Was muss das gekracht haben bei der Bruchlandung der Boeing 777 in San Francisco! Wenn schon eine harte Alltagslandung den Passagieren auf die Wirbelsäule geht, so ist es kein Wunder, dass etliche Insassen des Asiana Flugzeugs in Krankenhäusern behandelt werden mussten. Noch sind sie im Fokus der Presse, ebenso wie die Piloten. Die Berichterstattung wird sich dann noch für eine Weile auf die Ursachen konzentrieren, dann wandert der Fall in die Archive, denn längst ist der Dreamliner-Brand in Heathrow das aktuelle Tagesthema. Aber macht sich eigentlich jemand Gedanken darüber, wie die Fluglotsen fernab im sicheren Tower so einen Crash erleben? Ich habe es durchlebt. Mehrfach. Es ist die Hölle!
Laut Klischee sind Fluglotsen hochgradig stressresistent, cool, ein bisschen Macho, ein bisschen abgebrüht. Ihre Stimme verrät keine innere Regung. Sie sind die Rampensäue des Flughafens, sie haben schon alles gesehen, nichts kann sie mehr überraschen. So die Volksmeinung.
Nun ja, sie haben schon viel erlebt. Es vergeht ja kaum ein Tag ohne irgendwelche gemeldeten Unregelmäßigkeiten, die sicherheitshalber Priorität verlangen. Immer wieder einmal wird das Adrenalin abgerufen, wenn ein Käpten dringend einen Krankenwagen ans Gate haben möchte, oder wenn die Nummer 15 zur Landung vielsagend nachfragt, ob er nicht vorgezogen werden könnte. Auch der Käpten, der mit seiner Hydraulik Schwierigkeiten hat oder dessen Triebwerk unrund läuft, bringt die Spannung im Tower zum Knistern. Aber der erfahrene Lotse weiß, all diese angesagten Notfälle enden immer ganz harmlos mit einer normalen Landung, kein wirklicher Grund zur Aufregung.

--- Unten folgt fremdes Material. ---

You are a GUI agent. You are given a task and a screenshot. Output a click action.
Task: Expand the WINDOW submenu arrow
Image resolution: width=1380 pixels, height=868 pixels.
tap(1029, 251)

An einem betriebsreichen Flughafen beobachten die Lotsen in ihrer Schicht viele hundert Landungen. Harte, weiche, lange, kurze, hopsende. Jeden Tag. Jede Woche. Jeden Monat. Jedes Jahr. Jahrein, jahraus. Und plötzlich passiert es, ohne Ansage, ohne Vorwarnung. Ein Tailstrike vor der Piste, das Fahrwerk bricht weg, die Triebwerke reißen beim Aufschlag ab, die Röhre schlittert die Piste hinunter, fängt Feuer, kommt zum Erliegen. Es geht so schnell, wie man es hier liest. Nach bangen Sekunden öffnet sich eine Tür, noch eine, die Notrutschen entfalten sich. Passagiere flüchten. Pechschwarzer Rauch dringt aus dem Wrack. Der Brand breitet sich aus, die Feuerwehr trifft ein….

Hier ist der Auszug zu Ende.